The site is located on an unpaved path connecting a small Torii gate and an abandoned shrine that overlook the town of Tomi and the Yatsugatake mountains. Here, the vast fields and scattered prefabs, much like miike, are forming a pastoral scene.
One of the challenges of the project was how to insert a new program into an established local community without disrupting the existing scenery. These prefab structures have been familiar elements to the locals and are an essential architectural typology that forms the area's character. We determined that converting this 25-year-old prefab was an appropriate choice for this project.

Re-utilizing an ordinary prefab structure
The existing prefab structure stood on a 10 m wide and 6 m long concrete foundation. The entire south-facing side could be opened up to the field in front of it by rolling up the shutter. The other three sides were covered with rectangular corrugated galvanized steel sheets on steel furring strips. It was a simple structure built solely to function as farming equipment storage.
In this project, the furring strips, formerly supporting the exterior walls, are used as a design code to accentuate windows, walls and furniture. The arrangement of openings was determined based on the spacing between the furring strips and columns. The walls and furniture have white lines that match the furring strips' height or width to add another dimension to their presence.

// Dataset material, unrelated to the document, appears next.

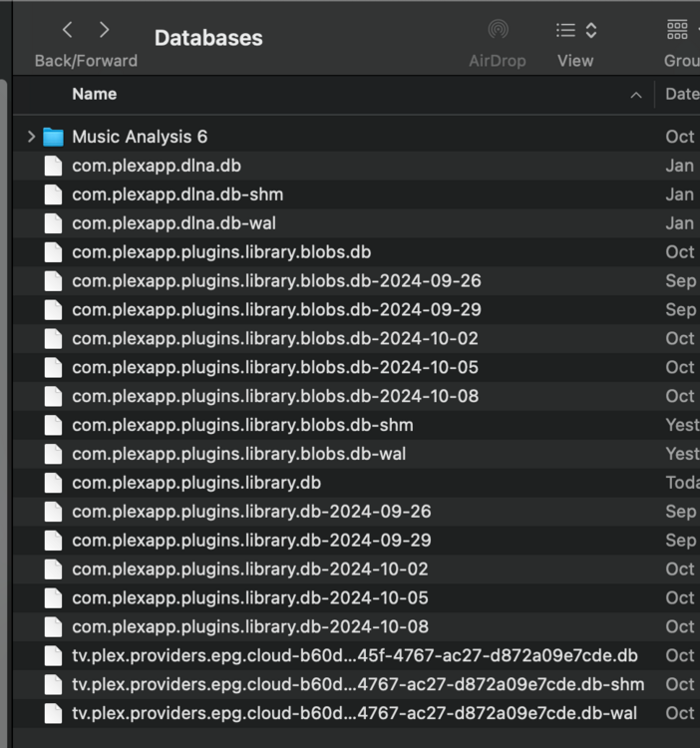Open the AirDrop toolbar icon

click(x=498, y=30)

Taking in small cues from outside
The salon's interior and exterior are designed to frame various features that came with the structure. Movable double-sided mirrors are set to reflect the surrounding mountains. The floorboards of the salon and the deck are laid parallel to the adjacent road, while the floor-level window captures a section of the path to the shrine. These mutual references between the elements inside and outside as well as old and new were incorporated to create this new but familiar space.